To answer Q1–Q3 rigorously at corpus scale, the enforcement record cannot remain only in relational tables and regex-derived tags. It must be expressed in a structured, graph-queryable form so patterns can be queried, validated, and compared across cases. CaseLinker already extracts consistent features from each narrative; the Ontology Pipeline maps those features into a standard investigation vocabulary and builds a validated knowledge graph as the mechanism for cross-case analysis.

The vocabulary in use is the CAC Ontology (Crimes Against Children Ontology), developed by Project VIC International as an interoperable standard for structuring crimes-against-children investigations.

What is CAC Ontology

The stack is layered. gUFO provides foundational ontology primitives. UCO (Unified Cyber Ontology) models cyber investigation objects and relationships. CASE (Cyber-investigation Analysis Standard Expression) defines how investigation narratives are expressed as interoperable graphs. CAC extends that stack for crimes against children specifically — platforms, victims, offenders, investigations, and outcomes as typed entities rather than free text.

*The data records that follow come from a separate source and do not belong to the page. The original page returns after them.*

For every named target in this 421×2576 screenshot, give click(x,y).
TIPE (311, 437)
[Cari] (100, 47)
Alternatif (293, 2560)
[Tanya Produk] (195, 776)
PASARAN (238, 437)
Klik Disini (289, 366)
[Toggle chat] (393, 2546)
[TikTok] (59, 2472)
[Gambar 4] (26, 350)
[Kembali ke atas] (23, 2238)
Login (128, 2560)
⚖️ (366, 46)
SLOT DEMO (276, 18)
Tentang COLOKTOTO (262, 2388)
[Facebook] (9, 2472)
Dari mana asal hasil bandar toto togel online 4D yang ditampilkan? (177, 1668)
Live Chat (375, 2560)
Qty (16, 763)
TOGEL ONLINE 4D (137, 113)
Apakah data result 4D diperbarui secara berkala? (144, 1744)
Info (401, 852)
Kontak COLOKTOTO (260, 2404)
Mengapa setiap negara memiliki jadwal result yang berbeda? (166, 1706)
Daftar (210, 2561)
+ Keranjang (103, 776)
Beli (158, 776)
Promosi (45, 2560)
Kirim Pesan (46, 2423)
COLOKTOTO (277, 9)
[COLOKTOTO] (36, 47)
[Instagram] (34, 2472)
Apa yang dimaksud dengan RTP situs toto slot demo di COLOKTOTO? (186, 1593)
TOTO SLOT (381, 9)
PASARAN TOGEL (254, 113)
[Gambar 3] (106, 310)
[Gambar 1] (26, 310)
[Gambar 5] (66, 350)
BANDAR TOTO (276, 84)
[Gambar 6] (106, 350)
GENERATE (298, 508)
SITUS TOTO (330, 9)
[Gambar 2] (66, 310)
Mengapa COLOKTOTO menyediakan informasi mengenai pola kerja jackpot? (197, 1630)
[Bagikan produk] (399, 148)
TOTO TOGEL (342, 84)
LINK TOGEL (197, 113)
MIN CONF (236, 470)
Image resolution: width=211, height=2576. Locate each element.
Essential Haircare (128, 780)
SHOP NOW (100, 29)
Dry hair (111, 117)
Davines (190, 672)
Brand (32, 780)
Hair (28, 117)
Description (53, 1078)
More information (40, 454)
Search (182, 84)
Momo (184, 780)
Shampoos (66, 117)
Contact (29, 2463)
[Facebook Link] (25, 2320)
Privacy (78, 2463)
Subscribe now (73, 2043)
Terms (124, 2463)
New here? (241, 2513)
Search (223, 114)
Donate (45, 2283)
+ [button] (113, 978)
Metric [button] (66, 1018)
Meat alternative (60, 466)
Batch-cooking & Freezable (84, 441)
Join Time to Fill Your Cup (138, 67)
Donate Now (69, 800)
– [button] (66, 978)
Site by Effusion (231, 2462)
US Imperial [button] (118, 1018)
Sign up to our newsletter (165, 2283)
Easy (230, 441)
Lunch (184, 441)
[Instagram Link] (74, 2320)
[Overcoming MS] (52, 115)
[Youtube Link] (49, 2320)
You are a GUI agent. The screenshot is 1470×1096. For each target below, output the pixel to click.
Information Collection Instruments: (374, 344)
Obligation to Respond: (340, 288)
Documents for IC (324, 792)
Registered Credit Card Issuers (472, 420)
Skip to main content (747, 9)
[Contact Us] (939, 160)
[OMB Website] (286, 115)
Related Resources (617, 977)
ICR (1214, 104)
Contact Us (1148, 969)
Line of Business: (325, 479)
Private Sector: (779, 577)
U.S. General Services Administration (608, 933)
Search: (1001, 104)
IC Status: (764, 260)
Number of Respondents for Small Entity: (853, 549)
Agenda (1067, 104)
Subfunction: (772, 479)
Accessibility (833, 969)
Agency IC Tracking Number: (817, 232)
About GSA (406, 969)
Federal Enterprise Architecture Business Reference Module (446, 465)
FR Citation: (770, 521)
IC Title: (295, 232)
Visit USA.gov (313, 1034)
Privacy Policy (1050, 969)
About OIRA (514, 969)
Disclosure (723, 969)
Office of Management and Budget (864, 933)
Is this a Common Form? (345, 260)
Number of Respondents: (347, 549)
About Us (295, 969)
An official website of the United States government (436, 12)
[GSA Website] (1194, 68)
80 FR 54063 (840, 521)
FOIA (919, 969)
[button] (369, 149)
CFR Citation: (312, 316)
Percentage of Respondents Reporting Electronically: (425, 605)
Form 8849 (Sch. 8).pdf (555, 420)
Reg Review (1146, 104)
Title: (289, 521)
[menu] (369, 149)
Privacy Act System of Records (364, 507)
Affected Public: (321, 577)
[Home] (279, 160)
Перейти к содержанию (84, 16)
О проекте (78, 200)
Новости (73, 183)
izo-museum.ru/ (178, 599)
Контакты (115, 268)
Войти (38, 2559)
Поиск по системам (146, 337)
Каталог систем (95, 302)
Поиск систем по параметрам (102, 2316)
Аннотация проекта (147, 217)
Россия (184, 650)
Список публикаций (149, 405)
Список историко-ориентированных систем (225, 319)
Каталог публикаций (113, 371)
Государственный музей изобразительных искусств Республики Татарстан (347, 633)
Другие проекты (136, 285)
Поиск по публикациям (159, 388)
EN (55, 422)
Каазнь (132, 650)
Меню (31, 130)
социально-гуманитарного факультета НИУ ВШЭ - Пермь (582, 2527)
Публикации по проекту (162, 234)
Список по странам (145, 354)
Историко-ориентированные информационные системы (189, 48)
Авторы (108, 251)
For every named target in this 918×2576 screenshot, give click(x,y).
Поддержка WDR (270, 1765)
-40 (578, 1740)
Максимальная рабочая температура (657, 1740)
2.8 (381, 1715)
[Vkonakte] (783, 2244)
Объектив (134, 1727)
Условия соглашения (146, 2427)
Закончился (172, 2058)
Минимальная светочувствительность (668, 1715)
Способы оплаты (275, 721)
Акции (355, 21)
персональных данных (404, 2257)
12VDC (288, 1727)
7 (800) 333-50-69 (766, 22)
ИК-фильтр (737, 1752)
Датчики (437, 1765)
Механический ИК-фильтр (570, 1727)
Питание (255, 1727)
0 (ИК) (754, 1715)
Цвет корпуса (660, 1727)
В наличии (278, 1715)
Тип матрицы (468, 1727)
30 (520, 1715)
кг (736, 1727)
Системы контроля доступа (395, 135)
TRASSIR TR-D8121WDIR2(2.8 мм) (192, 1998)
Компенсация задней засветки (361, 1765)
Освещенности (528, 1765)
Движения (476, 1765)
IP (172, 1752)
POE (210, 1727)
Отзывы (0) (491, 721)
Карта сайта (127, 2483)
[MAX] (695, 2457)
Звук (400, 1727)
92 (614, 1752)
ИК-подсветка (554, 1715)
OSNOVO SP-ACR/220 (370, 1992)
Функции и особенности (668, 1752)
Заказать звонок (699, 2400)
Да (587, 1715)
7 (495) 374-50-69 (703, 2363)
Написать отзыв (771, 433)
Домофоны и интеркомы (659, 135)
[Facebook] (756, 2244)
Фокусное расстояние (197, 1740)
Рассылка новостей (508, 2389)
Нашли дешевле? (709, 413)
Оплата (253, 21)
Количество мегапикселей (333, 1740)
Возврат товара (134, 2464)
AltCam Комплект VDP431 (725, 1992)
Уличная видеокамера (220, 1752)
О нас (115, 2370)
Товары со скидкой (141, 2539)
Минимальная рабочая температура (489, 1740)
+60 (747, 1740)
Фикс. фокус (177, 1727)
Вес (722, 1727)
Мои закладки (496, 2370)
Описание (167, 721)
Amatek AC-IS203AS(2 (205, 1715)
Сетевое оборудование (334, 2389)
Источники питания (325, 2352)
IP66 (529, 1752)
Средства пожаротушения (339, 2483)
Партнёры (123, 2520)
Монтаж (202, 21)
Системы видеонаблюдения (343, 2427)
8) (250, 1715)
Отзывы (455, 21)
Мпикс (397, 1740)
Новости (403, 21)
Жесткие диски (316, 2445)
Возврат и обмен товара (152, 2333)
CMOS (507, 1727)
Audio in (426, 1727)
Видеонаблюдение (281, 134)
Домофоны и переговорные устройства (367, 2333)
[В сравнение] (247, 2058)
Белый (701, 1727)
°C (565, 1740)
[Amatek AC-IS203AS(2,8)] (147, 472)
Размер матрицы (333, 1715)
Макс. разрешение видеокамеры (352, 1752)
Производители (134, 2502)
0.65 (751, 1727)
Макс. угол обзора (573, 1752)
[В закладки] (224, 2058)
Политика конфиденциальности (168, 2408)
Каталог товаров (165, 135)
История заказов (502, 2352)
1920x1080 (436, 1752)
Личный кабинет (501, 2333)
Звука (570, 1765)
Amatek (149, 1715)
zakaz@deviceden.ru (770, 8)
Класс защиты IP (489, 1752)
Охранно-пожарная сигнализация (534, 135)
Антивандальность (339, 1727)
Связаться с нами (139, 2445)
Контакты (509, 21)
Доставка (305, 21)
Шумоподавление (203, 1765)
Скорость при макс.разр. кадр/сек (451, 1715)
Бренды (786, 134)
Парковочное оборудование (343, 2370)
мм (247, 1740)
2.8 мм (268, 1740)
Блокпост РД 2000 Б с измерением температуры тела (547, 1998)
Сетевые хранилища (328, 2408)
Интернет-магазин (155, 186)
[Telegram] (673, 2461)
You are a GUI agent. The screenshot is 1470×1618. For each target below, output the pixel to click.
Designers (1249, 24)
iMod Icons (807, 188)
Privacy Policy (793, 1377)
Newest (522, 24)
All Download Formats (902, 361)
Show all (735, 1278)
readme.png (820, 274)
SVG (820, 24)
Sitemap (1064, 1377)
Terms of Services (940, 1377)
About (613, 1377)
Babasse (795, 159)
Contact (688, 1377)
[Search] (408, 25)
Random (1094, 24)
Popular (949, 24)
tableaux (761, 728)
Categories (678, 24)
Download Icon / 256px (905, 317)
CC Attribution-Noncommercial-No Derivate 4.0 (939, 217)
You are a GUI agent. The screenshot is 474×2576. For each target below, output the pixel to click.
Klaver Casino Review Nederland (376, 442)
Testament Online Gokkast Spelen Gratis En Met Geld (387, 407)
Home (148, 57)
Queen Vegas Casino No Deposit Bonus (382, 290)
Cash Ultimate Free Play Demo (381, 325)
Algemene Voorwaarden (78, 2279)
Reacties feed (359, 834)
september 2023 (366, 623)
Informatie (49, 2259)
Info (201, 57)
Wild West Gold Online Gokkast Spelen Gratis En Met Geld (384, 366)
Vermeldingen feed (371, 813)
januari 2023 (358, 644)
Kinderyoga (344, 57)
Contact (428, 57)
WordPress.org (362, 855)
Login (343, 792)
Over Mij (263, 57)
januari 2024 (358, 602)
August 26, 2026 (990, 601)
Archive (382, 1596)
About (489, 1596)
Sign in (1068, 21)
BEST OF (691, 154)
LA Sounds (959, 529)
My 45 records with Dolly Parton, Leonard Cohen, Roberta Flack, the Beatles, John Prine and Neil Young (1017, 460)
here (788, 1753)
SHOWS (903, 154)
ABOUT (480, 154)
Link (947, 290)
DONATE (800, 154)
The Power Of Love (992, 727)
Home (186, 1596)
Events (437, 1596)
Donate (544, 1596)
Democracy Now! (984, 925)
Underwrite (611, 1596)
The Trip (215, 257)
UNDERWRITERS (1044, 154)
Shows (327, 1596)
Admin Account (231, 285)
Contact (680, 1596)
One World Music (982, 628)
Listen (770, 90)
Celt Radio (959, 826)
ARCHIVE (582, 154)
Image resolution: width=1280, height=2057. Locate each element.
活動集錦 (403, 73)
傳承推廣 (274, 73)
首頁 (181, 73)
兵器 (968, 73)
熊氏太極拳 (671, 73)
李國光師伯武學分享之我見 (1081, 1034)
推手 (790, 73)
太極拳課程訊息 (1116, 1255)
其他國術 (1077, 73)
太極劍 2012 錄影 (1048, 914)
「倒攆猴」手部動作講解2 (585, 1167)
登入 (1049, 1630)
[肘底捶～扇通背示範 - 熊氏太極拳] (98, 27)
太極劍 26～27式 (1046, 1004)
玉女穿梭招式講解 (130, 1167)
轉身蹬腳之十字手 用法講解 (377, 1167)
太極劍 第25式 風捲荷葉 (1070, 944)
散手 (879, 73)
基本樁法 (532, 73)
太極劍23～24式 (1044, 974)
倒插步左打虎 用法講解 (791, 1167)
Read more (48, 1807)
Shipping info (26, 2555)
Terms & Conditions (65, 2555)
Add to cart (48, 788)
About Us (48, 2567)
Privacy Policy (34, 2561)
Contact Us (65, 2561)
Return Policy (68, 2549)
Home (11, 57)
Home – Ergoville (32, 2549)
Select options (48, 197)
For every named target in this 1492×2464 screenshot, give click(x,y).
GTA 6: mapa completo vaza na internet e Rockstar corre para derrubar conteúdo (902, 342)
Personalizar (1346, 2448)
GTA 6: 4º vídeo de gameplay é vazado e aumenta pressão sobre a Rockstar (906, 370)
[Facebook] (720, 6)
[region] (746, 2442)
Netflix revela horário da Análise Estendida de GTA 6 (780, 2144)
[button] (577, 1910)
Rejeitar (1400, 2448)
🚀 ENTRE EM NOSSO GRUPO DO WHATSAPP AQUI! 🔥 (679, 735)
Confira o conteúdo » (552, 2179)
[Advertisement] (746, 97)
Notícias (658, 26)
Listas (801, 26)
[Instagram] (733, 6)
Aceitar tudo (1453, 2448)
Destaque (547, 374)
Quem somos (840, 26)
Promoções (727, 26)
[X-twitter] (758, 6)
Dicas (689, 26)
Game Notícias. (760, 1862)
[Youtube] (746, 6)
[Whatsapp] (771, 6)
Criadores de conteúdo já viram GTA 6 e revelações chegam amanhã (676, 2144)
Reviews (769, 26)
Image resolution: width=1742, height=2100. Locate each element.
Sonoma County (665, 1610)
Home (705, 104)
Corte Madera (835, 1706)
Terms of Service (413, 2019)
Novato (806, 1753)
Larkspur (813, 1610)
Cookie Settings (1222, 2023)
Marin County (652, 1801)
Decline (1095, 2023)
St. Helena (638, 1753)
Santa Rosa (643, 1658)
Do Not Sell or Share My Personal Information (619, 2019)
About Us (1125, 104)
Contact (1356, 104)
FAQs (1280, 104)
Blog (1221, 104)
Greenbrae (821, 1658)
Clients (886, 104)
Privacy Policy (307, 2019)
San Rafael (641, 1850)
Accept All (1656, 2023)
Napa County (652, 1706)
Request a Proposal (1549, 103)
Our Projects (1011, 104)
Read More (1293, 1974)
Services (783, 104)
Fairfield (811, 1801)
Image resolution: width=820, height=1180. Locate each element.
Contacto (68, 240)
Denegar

CAC is shepherded by Project VIC International, built on the Linux Foundation's Cyber Domain Ontology stack (UCO and CASE). CaseLinker case data is being aligned to this vocabulary so graphs can be shared, validated, and queried with the same tools used in forensic and intelligence workflows.

The pipeline

The planned flow from CaseLinker features to research queries:

  1. CaseLinker case features — already extracted and stored (platforms, topics, investigation signals, prosecution outcomes, and related structured fields).
  2. Mapping layer — deterministic translation from CaseLinker fields to CAC Ontology entities and relationships.
  3. RDF emission — per-case graphs serialized as Turtle and JSON-LD.
  4. SHACL validation — each graph checked against CAC shape rules so only conformant assertions enter the corpus graph.
  5. SPARQL-queryable corpus — merged validated graphs become the substrate for Q1–Q3 analyses.

Pipeline status

Metric Value
Cases expressed in CAC 974 (Big Bang demo corpus) · 200 stratified compare pool
SHACL validation pass rate 100% (974/974)
CAC classes covered 49
Merged graph nodes 18,957
Cross-case bridges (shared ≥2 cases) 443 agency/platform bridges
Explore a case as a knowledge graph

Section C — Open Records and Field Work

Open records requests are in progress to extend the corpus with state-prosecuted cases beyond federal and ICAC press-release coverage. This section will track request status, jurisdictions, and corpus additions as the work develops.

Phase 2: Patterns is under progress and will be released as an arXiv pre-print. Last updated: June 6, 2026.